Models with clockwork mechanisms that mimic human and animal behaviour were first developed in the 17th century. By the 18th century Pierre Jacquest-Droz had built three mechanical dolls, one could play music on an organ, one write and the other draw a simple picture. This was some of the first attempts of creating automata. In the 19th century Charles Babbage and Ada Lovelace designed the first general purpose programmable computing machine. Charles wanted to liberate humans from the drudgery of arithmetic. Computers would become thought of as the brains of a robot.. "Robots" were first popularised by Czechoslovakian playwright Karel Capek. In his play "Rossums's Universal Robots" humans create humanoid robots. These robots are built to work for humans. "Robota" in Czechoslovakian means; worker or slave. The play made the front cover of "The Tatler" in 1923 and brought robots to the general attention.There have been significant milestones in robotics one being "Grey Walter's Tortoise" designed and built in the 1950's by W. Grey Walter. This robot was programmed with behaviours (now known as behaviour based robotics). It exhibited actions such as, seek light, head towards weak light, back away from bright light, turn & push and finally recharge battery. The behaviours were organised by what we now call a subsumption architecture. After the "Grey Walter's tortoises" robot- programming techniques would follow a different line to what is now called "the traditional approach" or "classical AI" and then later in the 1980's return back to behaviour based robotics (although with classical AI still being worked on to date).
"Shakey" built in the late 60's was very big, linked to a computer the size of a room and took hours to locate a block and then move it. However the ability to achieve such goals was seen as a breakthrough. Shakey used a sense-model-plan-act architecture. The idea is that to exist and act in an environment you must have a complete symbolic model of your world.

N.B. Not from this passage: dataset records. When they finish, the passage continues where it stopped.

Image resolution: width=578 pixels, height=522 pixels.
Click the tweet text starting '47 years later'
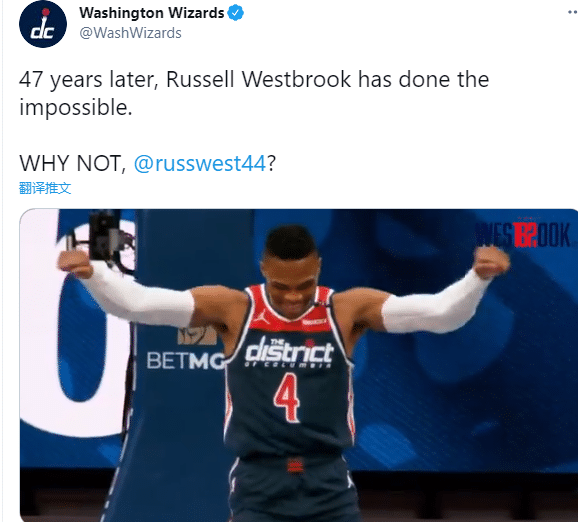click(x=254, y=93)
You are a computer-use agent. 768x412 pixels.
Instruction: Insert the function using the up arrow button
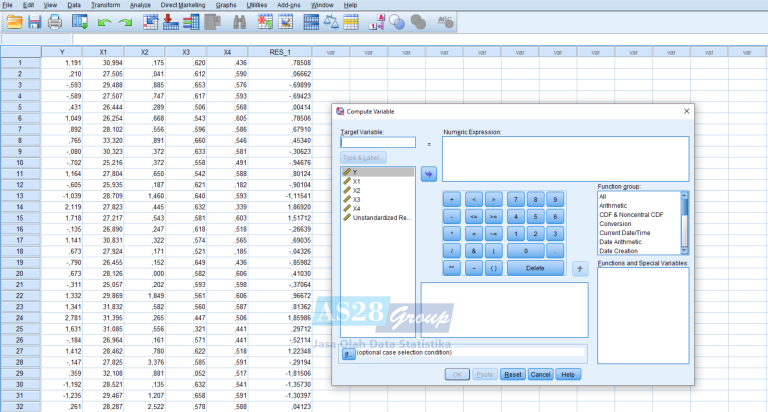coord(579,268)
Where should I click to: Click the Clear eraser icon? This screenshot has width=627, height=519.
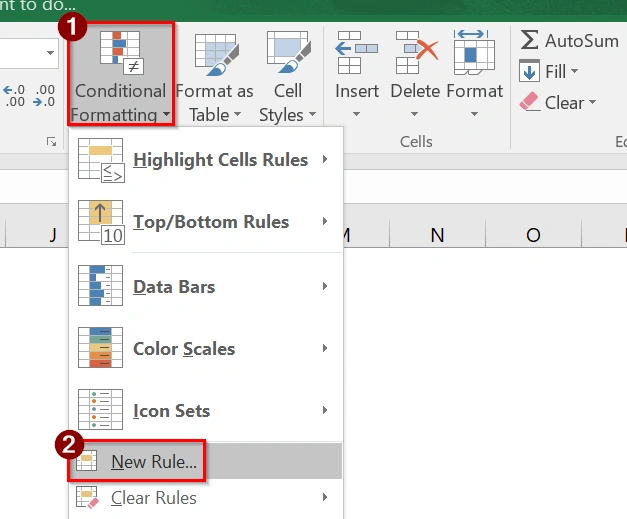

Then you can plan, make decisions and carry out tasks. In 1986 Rodney Brooks at MIT labs challenged this line of thinking. Brooks work involved several robots programmed with behaviour based architectures. The robots were successful at navigating unstructured real world environments a task that had eluded traditional robots.
The dream is to create robots that can think, make decisions and react to their environment. Scientists hope to develop robots that can live alongside humans helping us and making our lives easier. The environment it must exist in will influence design and programming techniques. Also the goals we set for the robot, the tasks we want it to perform will influence the design and programming techniques used. This may or may not lead to the traditional humanoid appearance that springs to mind when people think of robots. All of this is a long way from the early clockwork models of the 17th century. However people's perception of the type of robot we should now be able to achieve sometimes exceeds what is in reality possible. Perhaps we have underestimated the vast complexity and abilities of a human being and only now are we beginning to see the size of the task involved in creating thinking, reacting, decision making robots.